Sorett: One has to think about American evangelicalism more broadly, before evangelicals got flattened out to be just the Religious Right, there were also abolitionists and early feminists. Many of them were evangelical. It’s that genealogical question, it’s not just about who has it, who gets it, who believes it, but this is the story of the “New World.” Whether we name it as such. This is where someone like James Baldwin, one of many black modernist writers to bring together religion, race gender and sexuality, was spot on in talking about the intersection of Christianity and colonialism and its gendered and sexualized discourses.

Revealer: What are the short term and long term goals are for the conference and the center? What are you hoping folks take back to their respective scholarly, activist, and religious communities from this experience?

Sorett: The dialogue between scholars, activists, and religious leaders around the nation that the conference aims to foster is certainly consistent with aspects of the center’s work. We’ve just begun a series of what will in the next three or four years be a total of about twenty local closed-door conversations with scholars, activists, and religious leaders thinking about how questions around sexuality are hitting the ground. Those conversations both allow us to conduct research (i.e. collect data), but they also to help establish spaces for language to develop by inviting local actors to think together about a set of related issues. One of the center’s goals is also to support these kind of structures and spaces and build capacity for such conversations.

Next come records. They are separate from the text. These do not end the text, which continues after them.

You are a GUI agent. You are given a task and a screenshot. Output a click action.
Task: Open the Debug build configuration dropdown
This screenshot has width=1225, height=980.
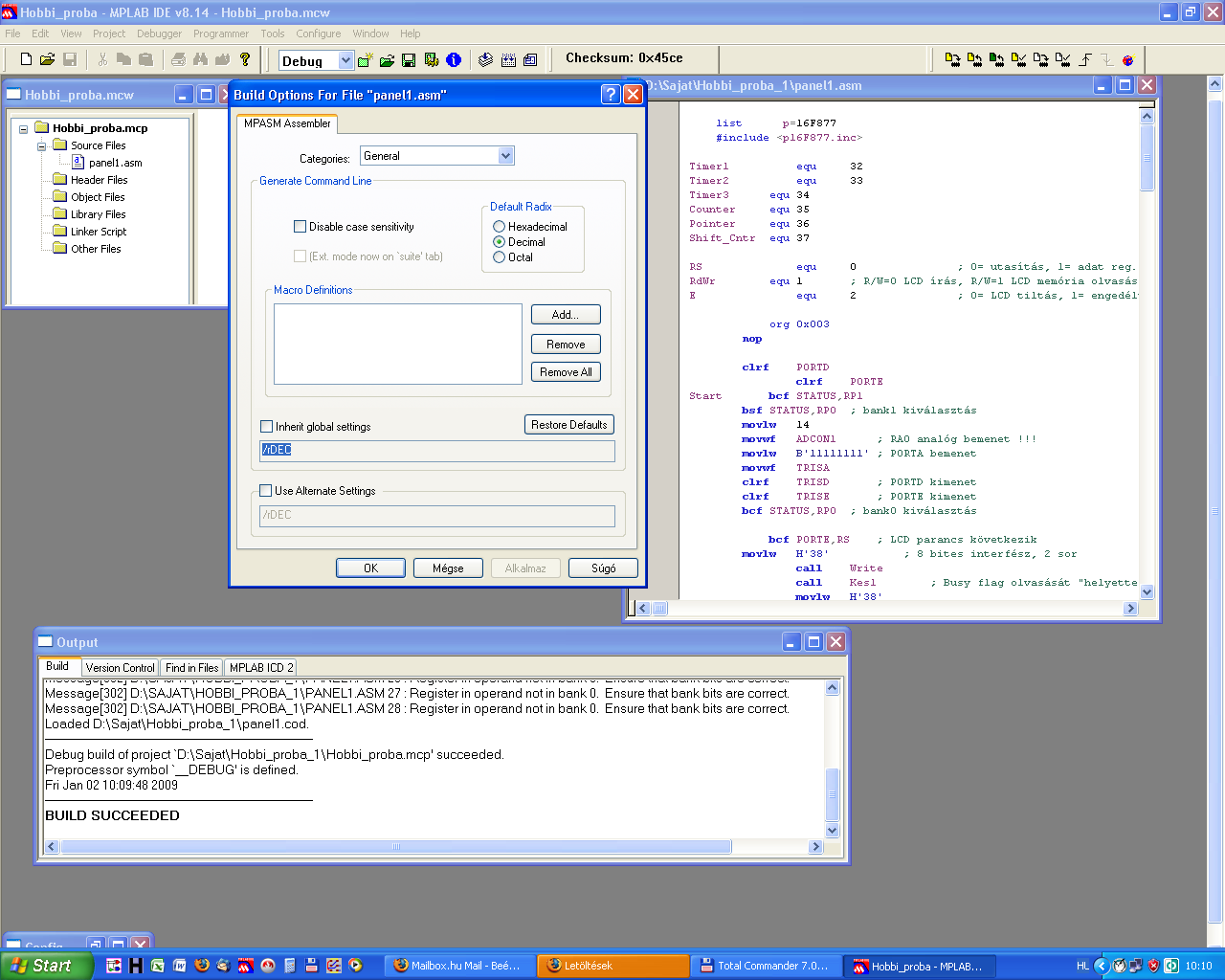[345, 61]
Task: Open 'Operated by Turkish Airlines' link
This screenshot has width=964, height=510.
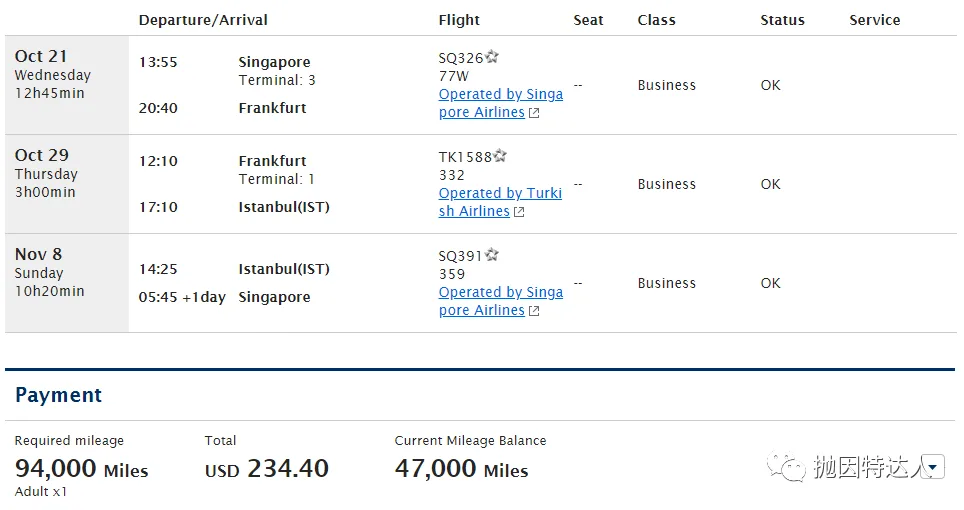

Then, in addition to the closed-door sessions, we will help host a series of public conversations, which will be more like academic panels geared to a broader audience. We envision these as following up on the smaller conversations, organized around the issues and concerns that were identified as significant in specific local contexts.

Revealer: I’m sure each place will have their own unique conversations that they need and want to have.

Sorett: Absolutely! In each instance, we’ll be partnering with local organizations in ways that are consistent with our research goals, but also address real questions and concerns as they emerge on the ground. To me, this work presents a really exciting, if intellectually challenging, intersection of scholarship and public engagement.